New wsrep_provider_options in Galera 3.x and Percona XtraDB Cluster 5.6Jay Janssen
Now that Percona XtraDB Cluster 5.6 is out in beta, I wanted to start a series talking about new features in Galera 3 and PXC 5.6. On the surface, Galera 3 doesn’t reveal a lot of new features yet, but there has been a lot of refactoring of the system in preparation for great new features in the future.
Galera vs MySQL options
wsrep_provider_options is a semi-colon separated list of key => value configurations that set low-level Galera library configuration. These tweak the actual cluster communication and replication in the group communication system. By contrast, other PXC global variables (like ‘wsrep%’) are set like other mysqld options and generally have more to do with MySQL/Galera integration. This post will cover the Galera options and mysql-level changes will have to wait for another post.
Here are the differences in the wsrep_provider_options between 5.5 and 5.6:
$ diff 5.5 5.6
> gmcast.segment = 0;
< replicator.causal_read_timeout = PT30S;
< replicator.commit_order = 3 |
> repl.causal_read_timeout = PT30S;
> repl.commit_order = 3;
> repl.key_format = FLAT8;
> repl.proto_max = 5;
> socket.checksum = 2
This is a new setting in 3.x and allows us to distinguish between nodes in different WAN segments.
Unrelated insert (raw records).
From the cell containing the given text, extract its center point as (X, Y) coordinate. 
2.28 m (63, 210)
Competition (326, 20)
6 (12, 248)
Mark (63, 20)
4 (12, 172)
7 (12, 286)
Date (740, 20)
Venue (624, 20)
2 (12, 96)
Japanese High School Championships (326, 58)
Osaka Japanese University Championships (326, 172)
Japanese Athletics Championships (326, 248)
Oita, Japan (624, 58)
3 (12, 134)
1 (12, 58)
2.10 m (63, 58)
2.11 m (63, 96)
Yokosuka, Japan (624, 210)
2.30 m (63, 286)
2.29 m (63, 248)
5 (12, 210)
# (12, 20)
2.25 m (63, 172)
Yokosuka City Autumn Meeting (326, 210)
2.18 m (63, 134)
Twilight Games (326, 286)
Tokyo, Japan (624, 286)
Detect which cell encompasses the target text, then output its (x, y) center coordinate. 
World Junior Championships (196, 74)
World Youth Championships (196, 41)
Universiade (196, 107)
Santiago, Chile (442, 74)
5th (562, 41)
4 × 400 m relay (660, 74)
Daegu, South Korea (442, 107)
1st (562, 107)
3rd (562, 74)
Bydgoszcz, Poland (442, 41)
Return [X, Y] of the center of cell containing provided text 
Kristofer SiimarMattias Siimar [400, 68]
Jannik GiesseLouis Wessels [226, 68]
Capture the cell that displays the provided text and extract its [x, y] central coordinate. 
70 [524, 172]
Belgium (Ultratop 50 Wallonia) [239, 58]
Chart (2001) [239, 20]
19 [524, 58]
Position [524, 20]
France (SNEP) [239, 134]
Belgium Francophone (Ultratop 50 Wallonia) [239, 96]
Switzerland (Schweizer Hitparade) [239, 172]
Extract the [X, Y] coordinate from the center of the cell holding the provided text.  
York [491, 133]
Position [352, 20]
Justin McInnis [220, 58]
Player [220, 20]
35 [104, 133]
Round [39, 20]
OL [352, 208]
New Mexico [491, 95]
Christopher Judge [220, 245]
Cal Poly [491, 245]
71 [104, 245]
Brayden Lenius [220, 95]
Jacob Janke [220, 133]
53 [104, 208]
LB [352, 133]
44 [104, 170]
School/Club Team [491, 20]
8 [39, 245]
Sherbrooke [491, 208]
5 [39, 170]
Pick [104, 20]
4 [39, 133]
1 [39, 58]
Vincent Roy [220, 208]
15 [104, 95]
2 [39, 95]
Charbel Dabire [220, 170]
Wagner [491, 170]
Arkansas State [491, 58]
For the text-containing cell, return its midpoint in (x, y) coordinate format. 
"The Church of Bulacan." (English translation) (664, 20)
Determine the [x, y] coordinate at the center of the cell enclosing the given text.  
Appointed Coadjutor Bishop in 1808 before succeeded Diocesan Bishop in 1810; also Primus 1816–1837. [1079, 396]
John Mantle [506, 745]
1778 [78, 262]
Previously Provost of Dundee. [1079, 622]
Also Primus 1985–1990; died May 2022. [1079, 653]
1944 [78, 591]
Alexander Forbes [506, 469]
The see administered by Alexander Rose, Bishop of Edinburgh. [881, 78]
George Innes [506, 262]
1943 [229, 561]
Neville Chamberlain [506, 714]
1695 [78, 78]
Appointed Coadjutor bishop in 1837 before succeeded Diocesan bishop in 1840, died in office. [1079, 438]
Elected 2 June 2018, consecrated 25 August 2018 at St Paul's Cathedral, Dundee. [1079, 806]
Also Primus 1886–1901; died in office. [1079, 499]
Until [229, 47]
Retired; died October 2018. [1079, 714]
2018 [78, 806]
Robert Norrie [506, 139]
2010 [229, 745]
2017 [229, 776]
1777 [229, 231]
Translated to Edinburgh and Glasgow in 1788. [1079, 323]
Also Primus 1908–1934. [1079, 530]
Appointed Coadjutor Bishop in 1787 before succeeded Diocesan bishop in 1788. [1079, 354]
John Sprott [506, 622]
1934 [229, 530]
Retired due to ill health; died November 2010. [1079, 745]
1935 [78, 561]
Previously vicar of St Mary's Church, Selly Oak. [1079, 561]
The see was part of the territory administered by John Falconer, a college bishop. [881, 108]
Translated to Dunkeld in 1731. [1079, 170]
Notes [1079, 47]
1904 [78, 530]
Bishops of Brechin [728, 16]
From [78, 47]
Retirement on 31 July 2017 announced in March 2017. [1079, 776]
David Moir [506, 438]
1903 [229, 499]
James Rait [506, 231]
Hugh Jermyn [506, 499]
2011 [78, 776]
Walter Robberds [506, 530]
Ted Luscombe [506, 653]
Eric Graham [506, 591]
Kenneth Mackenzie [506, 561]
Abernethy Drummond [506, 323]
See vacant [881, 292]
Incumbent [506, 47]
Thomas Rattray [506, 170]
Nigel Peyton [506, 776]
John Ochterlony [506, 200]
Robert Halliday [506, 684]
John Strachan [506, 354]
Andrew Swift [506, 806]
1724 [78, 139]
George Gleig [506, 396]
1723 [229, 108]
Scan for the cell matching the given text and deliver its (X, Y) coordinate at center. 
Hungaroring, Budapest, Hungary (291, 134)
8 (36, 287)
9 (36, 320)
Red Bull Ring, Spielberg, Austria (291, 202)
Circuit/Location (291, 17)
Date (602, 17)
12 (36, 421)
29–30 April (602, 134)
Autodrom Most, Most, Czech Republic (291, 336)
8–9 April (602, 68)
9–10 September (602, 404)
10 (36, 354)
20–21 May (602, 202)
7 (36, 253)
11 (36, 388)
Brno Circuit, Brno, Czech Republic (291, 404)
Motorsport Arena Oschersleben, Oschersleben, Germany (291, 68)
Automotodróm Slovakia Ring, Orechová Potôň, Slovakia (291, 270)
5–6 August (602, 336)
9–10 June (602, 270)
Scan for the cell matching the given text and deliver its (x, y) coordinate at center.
For example, all nodes in a single datacenter would be configured with the same segment number, but each datacenter would have its own segment.
Segments are currently used in two main ways:
- Replication traffic between segments is minimized. Writesets originating in one segment should be relayed through only one node in every other segment. From those local relays replication is propagated to the rest of the nodes in each segment respectively.
- Segments are used in Donor-selection. Yes, donors in the same segment are preferred, but not required.
2013-11-21 17:26:59 3853 [Warning] WSREP: There are no nodes in the same segment that will ever be able to become donors, yet there is a suitable donor outside. Will use that one.
replicator -> repl
The older ‘replicator’ tag is now renamed to ‘repl’ and the causal_read_timeout and commit_order settings have moved there. No news here really.
repl.key_format = FLAT8
Every writeset in Galera has associated keys. These keys are effectively a list of primary, unique, and foreign keys associated with all rows modified in the writeset. In Galera 2 these keys were replicated as literal values, but in Galera 3 they are hashed in either 8 or 16 byte values (FLAT8 vs FLAT16). This should generally make the key sizes smaller, especially with large CHAR keys.
Because the keys are now hashed, there can be collisions where two distinct literal key values result in the same 8-byte hashed value. This means practically that the places in Galera that rely on keys may falsely believe that there is a match between two writesets when there really is not. This should be quite rare. This false positive could affect:
- Local certification failures (Deadlocks on commit) that are unnecessary.
- Parallel apply – things could be done in a stricter order (i.e., less parallelization) than necessary
Neither case affects data consistency. The tradeoff is more efficiency in keys and key operations generally making writesets smaller and certification faster.
Limits the Galera protocol version that can be used in the cluster. Codership’s documentation states it is for debugging only.
socket.checksum = 2
This modifies the previous network packet checksum algorithm (CRC32) to support CRC32-C which is hardware accelerated on supported gear. Packet checksums also can now be completely disabled (=0).
In the near future I’ll write some posts about WAN segments in more detail and about the other global and status variables introduced in PXC 5.6.